#### EXCERPTED DATA ####
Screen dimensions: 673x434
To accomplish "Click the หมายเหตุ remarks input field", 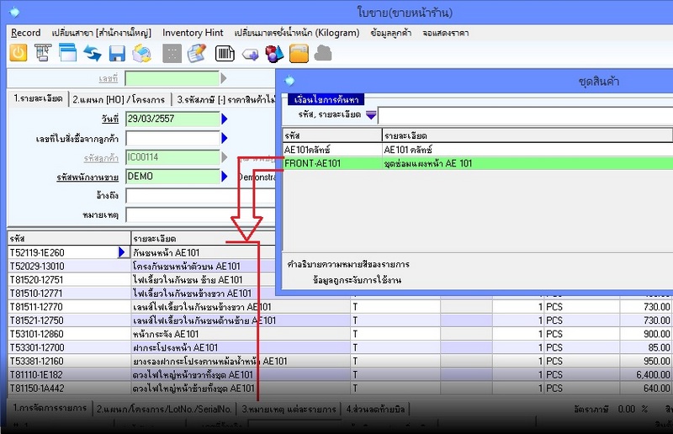I will (200, 215).
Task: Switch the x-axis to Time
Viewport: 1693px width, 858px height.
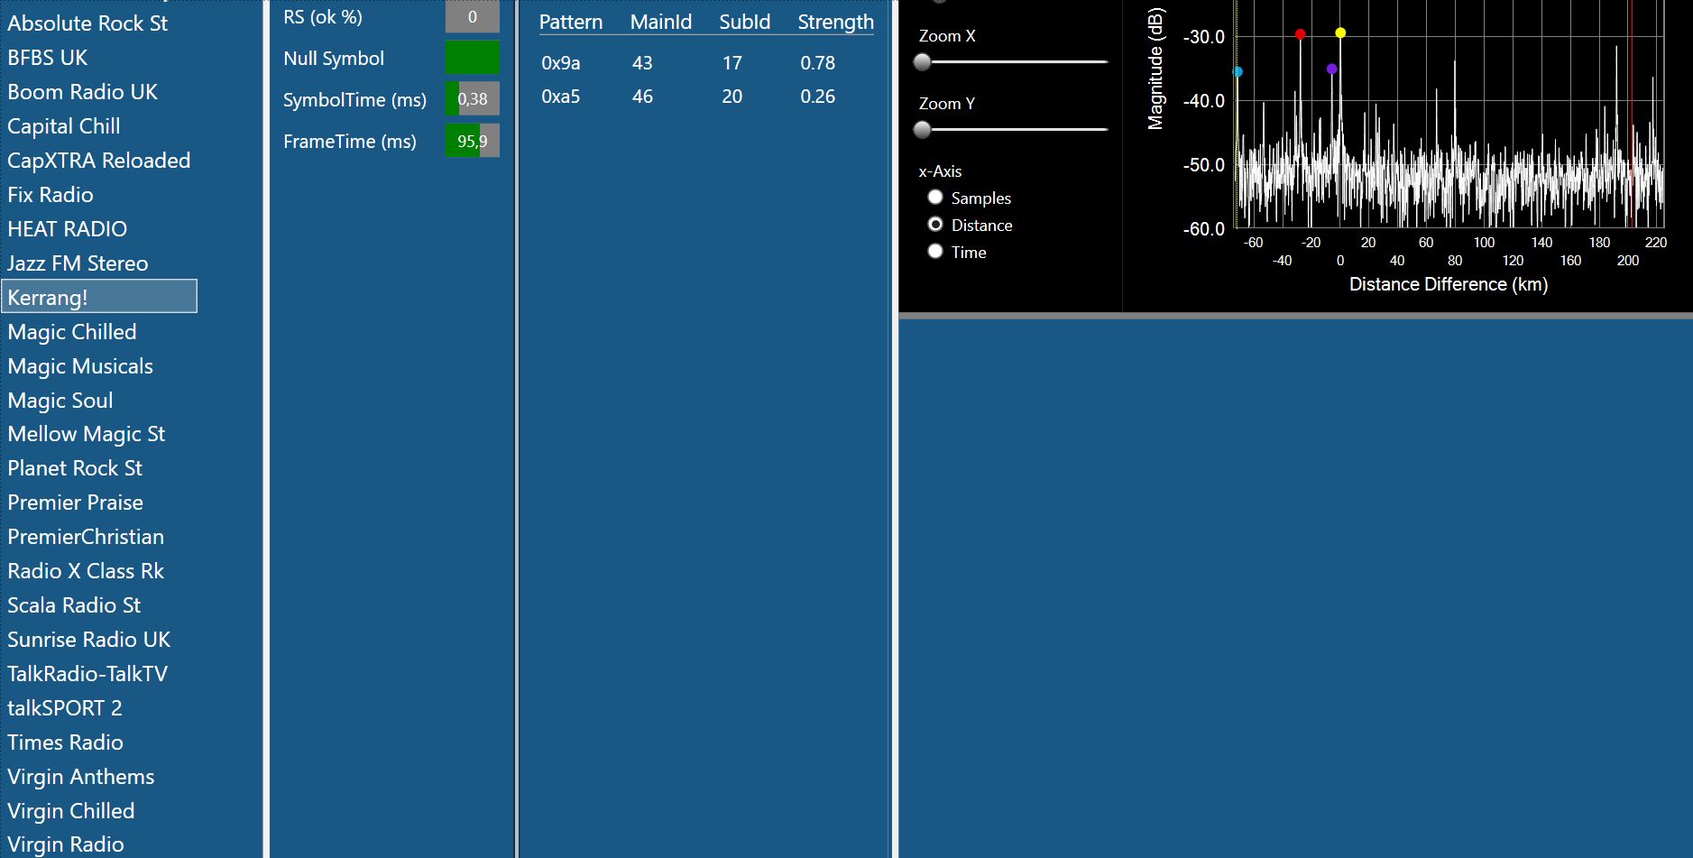Action: [x=935, y=252]
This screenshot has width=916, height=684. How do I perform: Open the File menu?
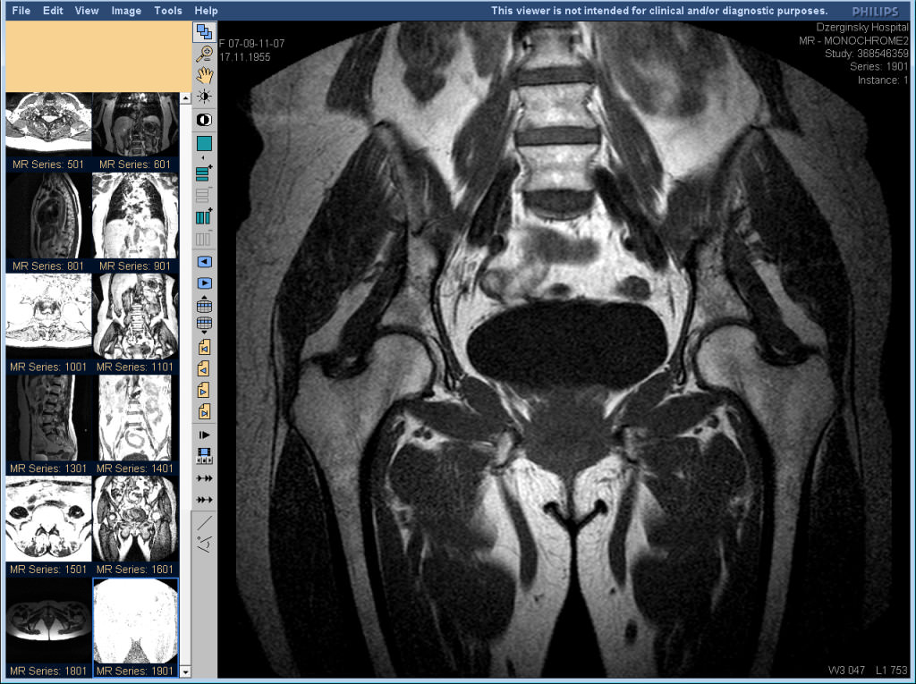tap(21, 11)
####
WHAT IS ASKED: Can you write out the material word for word, starting at the line that contains "Task: Switch the x-axis to Time" and ending at the final line of the material, with the pictures left out?

EXERCISE RESULT:
Task: Switch the x-axis to Time
Viewport: 1693px width, 858px height.
Action: [x=935, y=252]
This screenshot has width=916, height=684. How do I perform: Open the File menu?
tap(21, 11)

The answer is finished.